§ Problem requirements: The whole listing below must be printed again exactly, images excluded.

====== Dataset extract ======

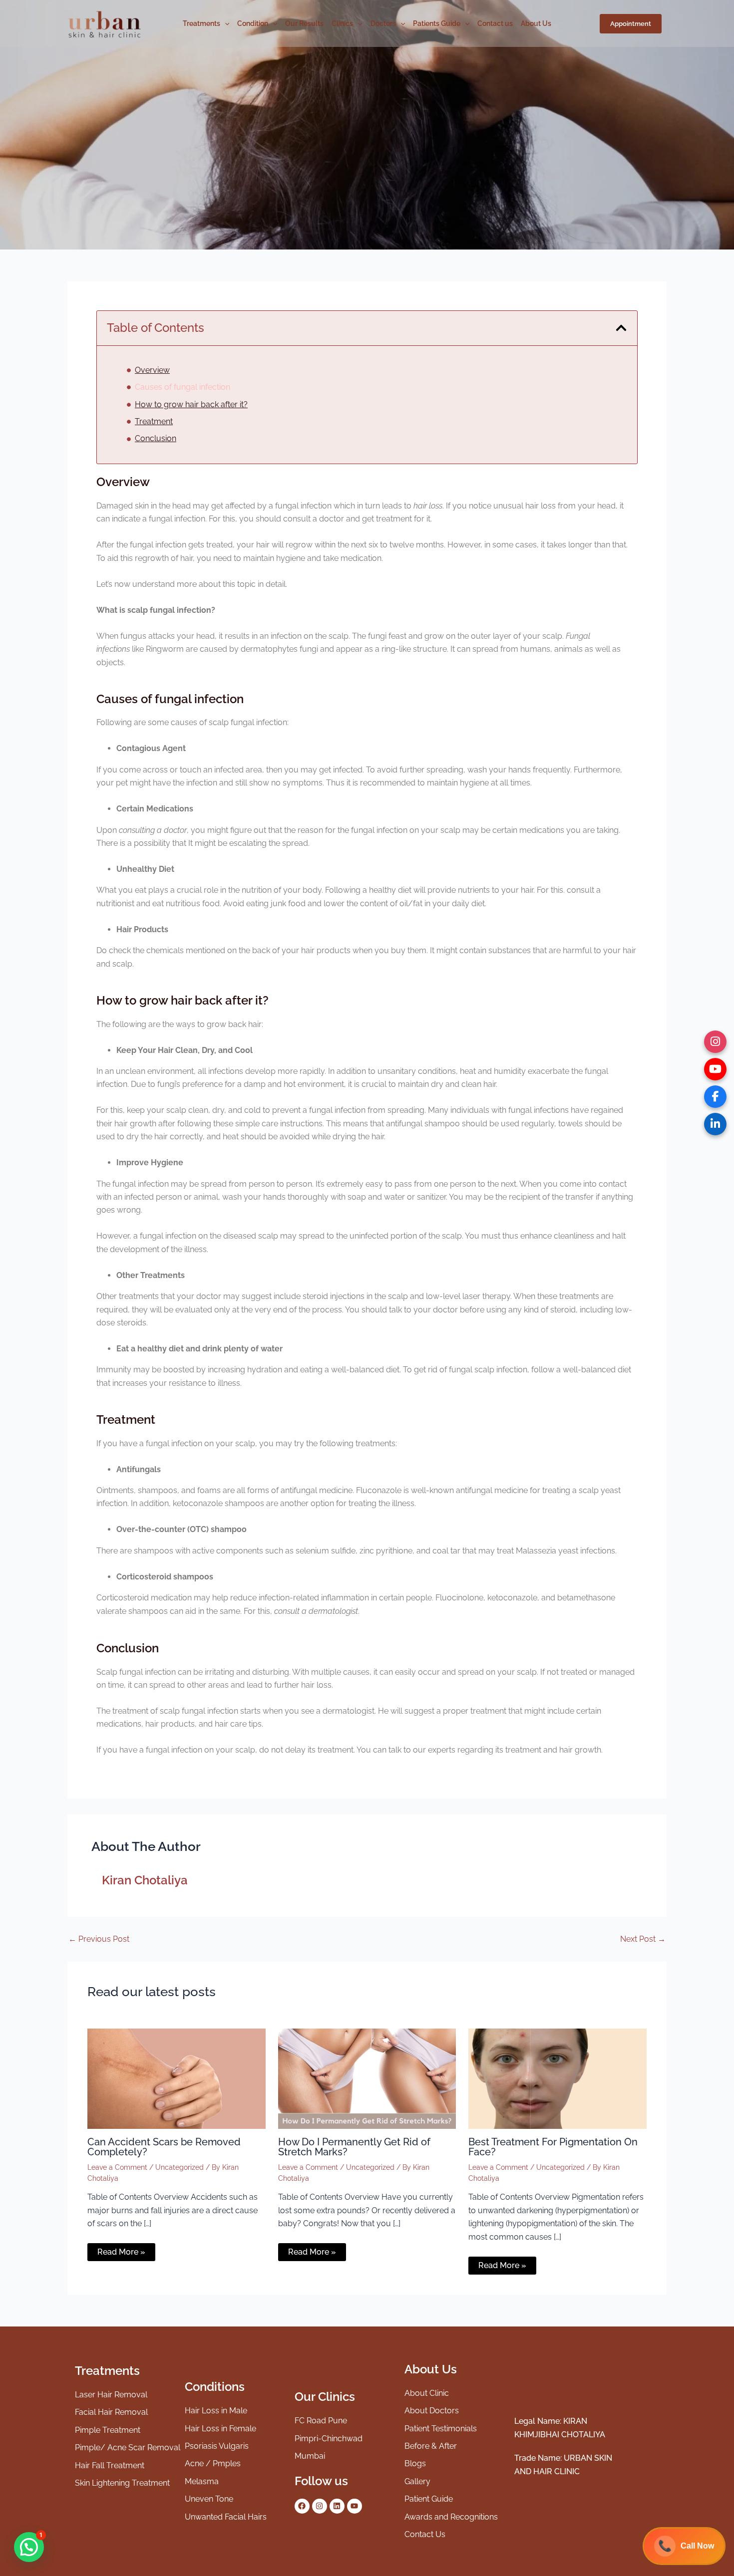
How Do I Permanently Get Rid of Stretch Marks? (354, 2147)
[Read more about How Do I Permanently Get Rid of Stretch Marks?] (367, 2077)
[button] (631, 23)
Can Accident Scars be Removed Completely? (164, 2147)
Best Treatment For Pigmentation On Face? (553, 2147)
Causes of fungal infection (182, 387)
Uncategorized (179, 2167)
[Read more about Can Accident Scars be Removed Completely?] (176, 2077)
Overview (152, 370)
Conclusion (155, 438)
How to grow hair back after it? (191, 404)
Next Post (643, 1939)
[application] (224, 23)
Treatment (154, 421)
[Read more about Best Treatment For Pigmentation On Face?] (557, 2077)
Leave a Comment (117, 2167)
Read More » (121, 2252)
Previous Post (98, 1939)
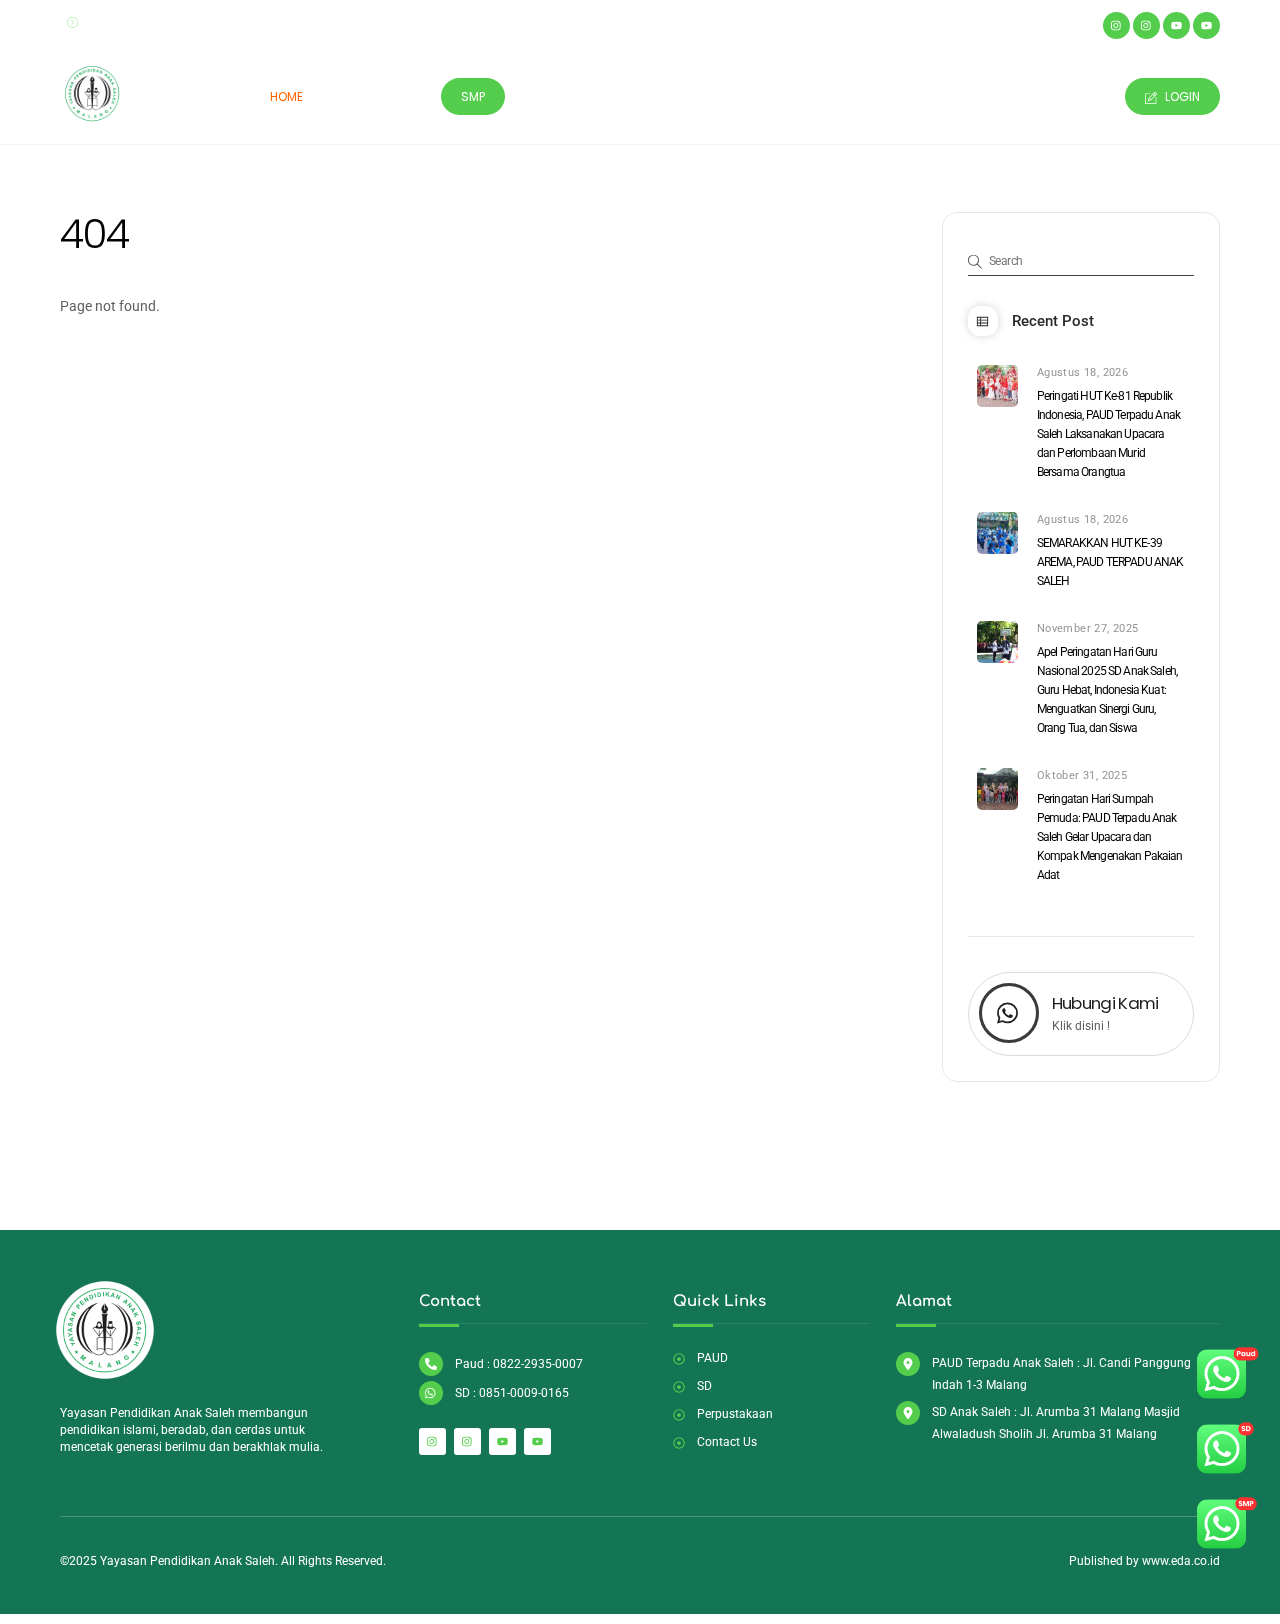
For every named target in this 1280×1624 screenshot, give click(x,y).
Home (286, 96)
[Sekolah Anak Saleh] (92, 118)
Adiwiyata (760, 96)
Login (1181, 96)
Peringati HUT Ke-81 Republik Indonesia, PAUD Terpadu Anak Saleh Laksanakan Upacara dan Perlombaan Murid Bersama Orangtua (1108, 434)
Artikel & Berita (939, 96)
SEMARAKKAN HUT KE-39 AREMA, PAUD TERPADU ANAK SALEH (1110, 562)
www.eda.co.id (1181, 1561)
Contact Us (1061, 96)
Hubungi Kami (1105, 1003)
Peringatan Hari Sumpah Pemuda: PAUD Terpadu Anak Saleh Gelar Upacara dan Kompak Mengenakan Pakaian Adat (1110, 837)
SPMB (841, 96)
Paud (351, 96)
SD (407, 96)
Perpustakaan (651, 96)
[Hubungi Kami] (1009, 1015)
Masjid (552, 96)
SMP (473, 96)
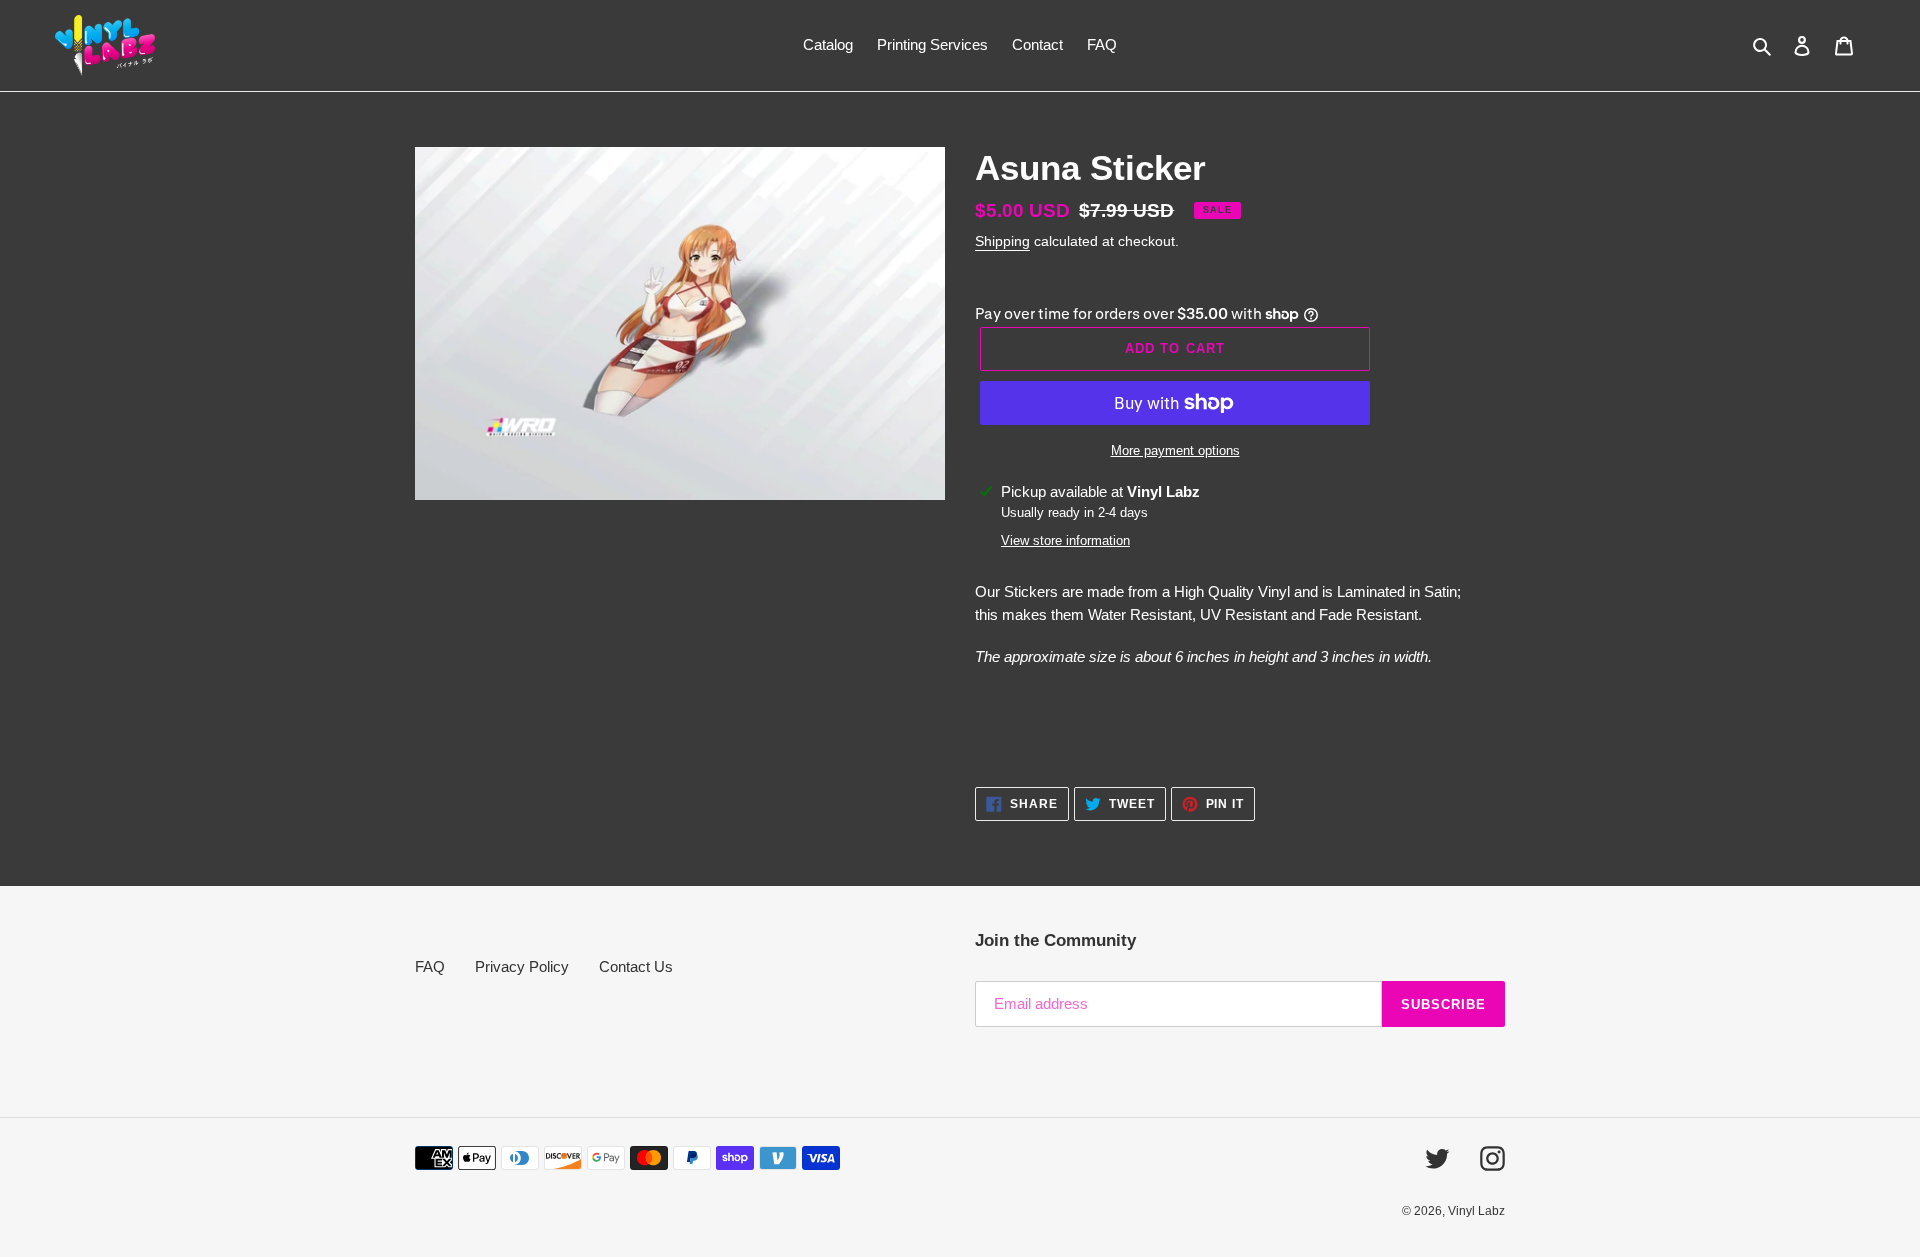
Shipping (1002, 241)
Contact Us (636, 966)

======

§ Response:
How Do I Permanently Get Rid of Stretch Marks? (354, 2147)
[Read more about How Do I Permanently Get Rid of Stretch Marks?] (367, 2077)
[button] (631, 23)
Can Accident Scars be Removed Completely? (164, 2147)
Best Treatment For Pigmentation On Face? (553, 2147)
Causes of fungal infection (182, 387)
Uncategorized (179, 2167)
[Read more about Can Accident Scars be Removed Completely?] (176, 2077)
Overview (152, 370)
Conclusion (155, 438)
How to grow hair back after it? (191, 404)
Next Post (643, 1939)
[application] (224, 23)
Treatment (154, 421)
[Read more about Best Treatment For Pigmentation On Face?] (557, 2077)
Leave a Comment (117, 2167)
Read More » (121, 2252)
Previous Post (98, 1939)
For every named target in this 1280×1624 screenshot, give click(x,y).
Home (286, 96)
[Sekolah Anak Saleh] (92, 118)
Adiwiyata (760, 96)
Login (1181, 96)
Peringati HUT Ke-81 Republik Indonesia, PAUD Terpadu Anak Saleh Laksanakan Upacara dan Perlombaan Murid Bersama Orangtua (1108, 434)
Artikel & Berita (939, 96)
SEMARAKKAN HUT KE-39 AREMA, PAUD TERPADU ANAK SALEH (1110, 562)
www.eda.co.id (1181, 1561)
Contact Us (1061, 96)
Hubungi Kami (1105, 1003)
Peringatan Hari Sumpah Pemuda: PAUD Terpadu Anak Saleh Gelar Upacara dan Kompak Mengenakan Pakaian Adat (1110, 837)
SPMB (841, 96)
Paud (351, 96)
SD (407, 96)
Perpustakaan (651, 96)
[Hubungi Kami] (1009, 1015)
Masjid (552, 96)
SMP (473, 96)
Shipping (1002, 241)
Contact Us (636, 966)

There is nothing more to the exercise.